Plant-based diets, often cited as a craze driven by millennials, are gaining increasing popularity. According to research by HealthFocus, 60% of consumers are reducing their meat intake – and a massive 17% of 15–70 year olds now follow a predominantly plant-based diet. What’s more, 55% of people who start eating a more plant-based diet say they plan to stick with it permanently. What was once called a ‘food fad’ looks like it’s here to stay.
Topping the food trends
As more people globally are cutting down on meat, public curiosity in plant-based eating is at a peak. Google Trends shows a 90% increase in ‘vegan’ searches since 2016; in the UK, US and Australia those searches rank above other trend-led topics such as ‘gluten’ and ‘sugar free’.
But what is driving consumer demand for plant-based foods? Christie Lagally, Senior Scientist at the US-based non-profit organisation, the Good Food Institute, claims growing awareness of health and nutrition, and increasing concern about the environmental footprint of agriculture and food production, is prompting consumers to look for plant-based proteins rather than traditional animal-based protein sources such as meat and dairy.
The health benefits of a predominantly plant-based diet are well-documented. Researchers have shown it may prevent, treat or reverse heart disease, type 2 diabetes and high blood pressure. Plant-based diet intervention groups have reported an increase in wellbeing, including more energy, improved mental health and better sleep. Studies by Yoko Yokoyama et al (Nutrition Reviews, 2017) and Ulka Agarwal, MD (California State University) have further shown that plant-based eating can improve not only body weight and cholesterol but also emotional states including anxiety and depression.

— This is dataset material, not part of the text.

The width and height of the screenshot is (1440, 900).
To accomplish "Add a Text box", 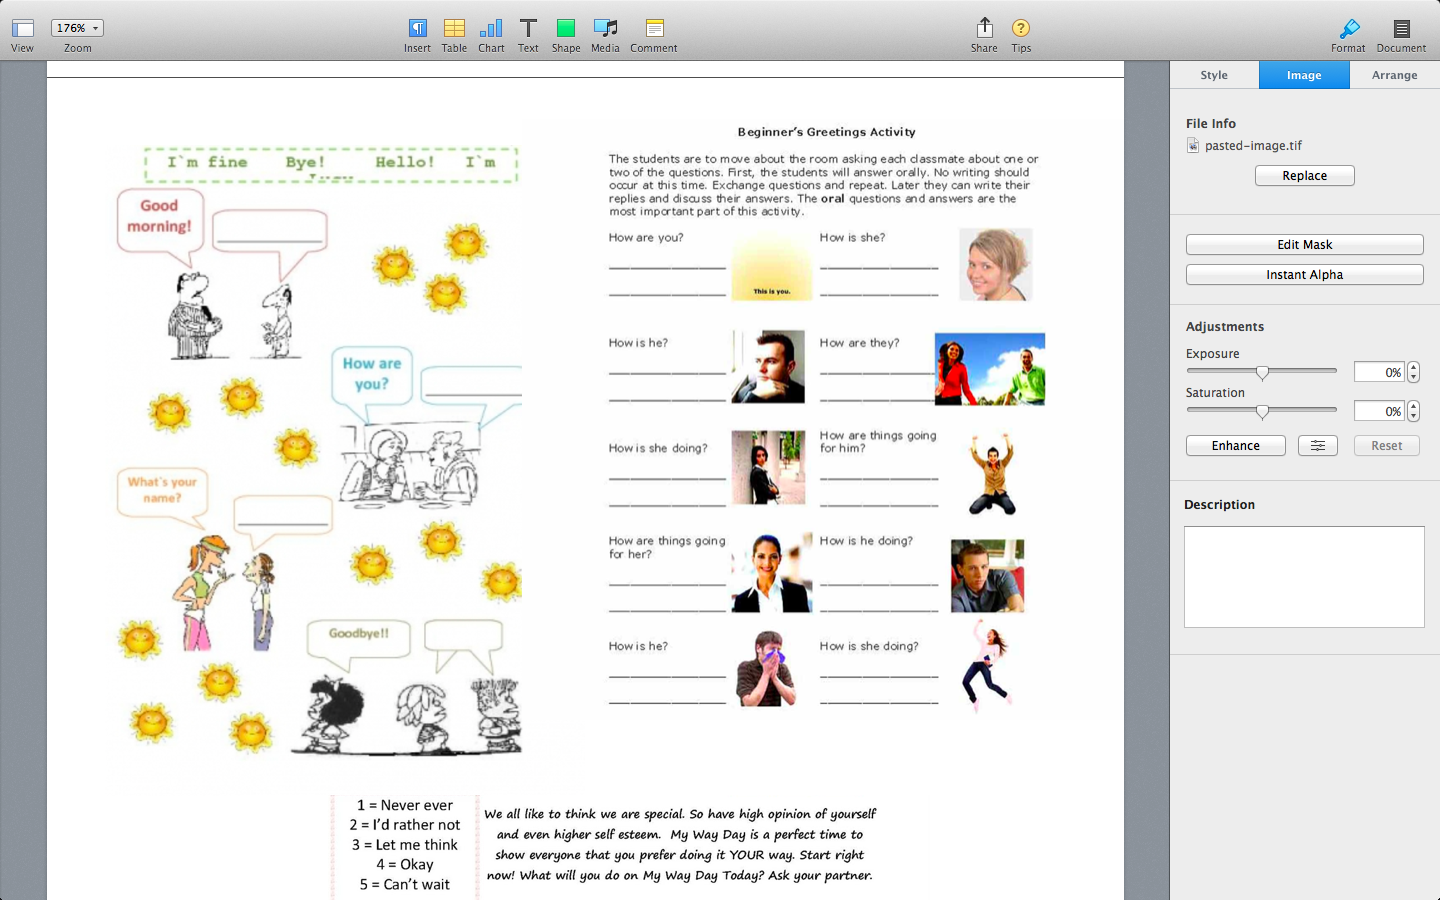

Note that for a plant-based diet to be healthy, it should involve replacing meat-based nutrition with plant-based sources, and not neglect certain essential nutrients. For example, flaxseed or chia seed to obtain essential fatty acids, and beans and grains for protein. Chickpea burgers, vegetable stock in place of butter for frying and vegetarian Bolognese using soy meat are just some ways that people are creating their favourite recipes with plant-based substitutes.
Increasing the consumption of plant-based diets doesn’t just benefit the people who adopt them – it also has a significant impact on the planet.
It reduces global greenhouse gas emissions: according to a recent report by the Environmental Working Group; lamb and beef production emits 66.2kg of CO2 combined, compared with 8kg combined for broccoli, tofu, dry beans, tomatoes and lentils.
It makes better use of the Earth’s land: estimates show it takes 3¼ acres of land to feed someone who eats meat, compared with 1/6 of an acre to feed a vegan.
It saves water: animal agriculture alone is responsible for 20–33% of all freshwater consumption.
It reduces waste: annually, 7 billion livestock in the US meat industry generate 1.4 billion tonnes of waste, which largely goes untreated.
It feeds the planet: the amount of grains fed to US livestock is sufficient to directly feed circa 840 million people who follow a plant-based diet, according to Dr Cutler J. Cleveland in the Encyclopedia of Energy.
What are we doing to support vegans and vegetarians?
Unilever’s sustainable nutrition commitment, ‘Good for People, Good for the Planet’, recognises the importance of nutritious food grown sustainably, enhancing the livelihoods of smallholder farmers, distributors and retailers through climate-smart agriculture, while also striving to meet consumer demand for plant-based nutrition.
We have a range of vegan and vegetarian products and actively endorse plant-based lifestyles via positive, proactive consumer communication campaigns. In fact, by the end of 2017, 500 Unilever food products in Europe will be endorsed by the European Vegetarian Union; our global brands Hellmann’s, Flora (Becel) and Ben & Jerry’s will all offer vegan and vegetarian variants; and we will be encouraging more consumers and chefs than ever to cook plant-based meals via our Knorr and Unilever Food Solutions recipe hubs.
Similarly, we aim to show leadership in sustainable sourcing and farming practices through our sustainability partnership programmes, landmark farms and animal-welfare initiatives.
Working with our suppliers and partners in 2016, we enabled around 650,000 smallholder farmers to access initiatives to improve their agricultural practices; we achieved A performance grades across all commodities in CDP Forests: timber, cattle products, palm oil and soy in 2016; we have committed via our Knorr brand to 100% higher animal welfare of beef, chicken and pork by 2024; and our Hellmann’s mayonnaise in the US is now made with 100% cage-free eggs, three years ahead of schedule.
World Vegetarian Day and Awareness Month are a great reminder for all of us – whether consumers, businesses or other stakeholders – that adopting a more plant-based diet can help us be healthier while also living within planetary boundaries. This month I urge you to consider food that tastes good, does good and doesn’t cost the earth.
A version of this article was published on Huffington Post UK, 28th September 2017.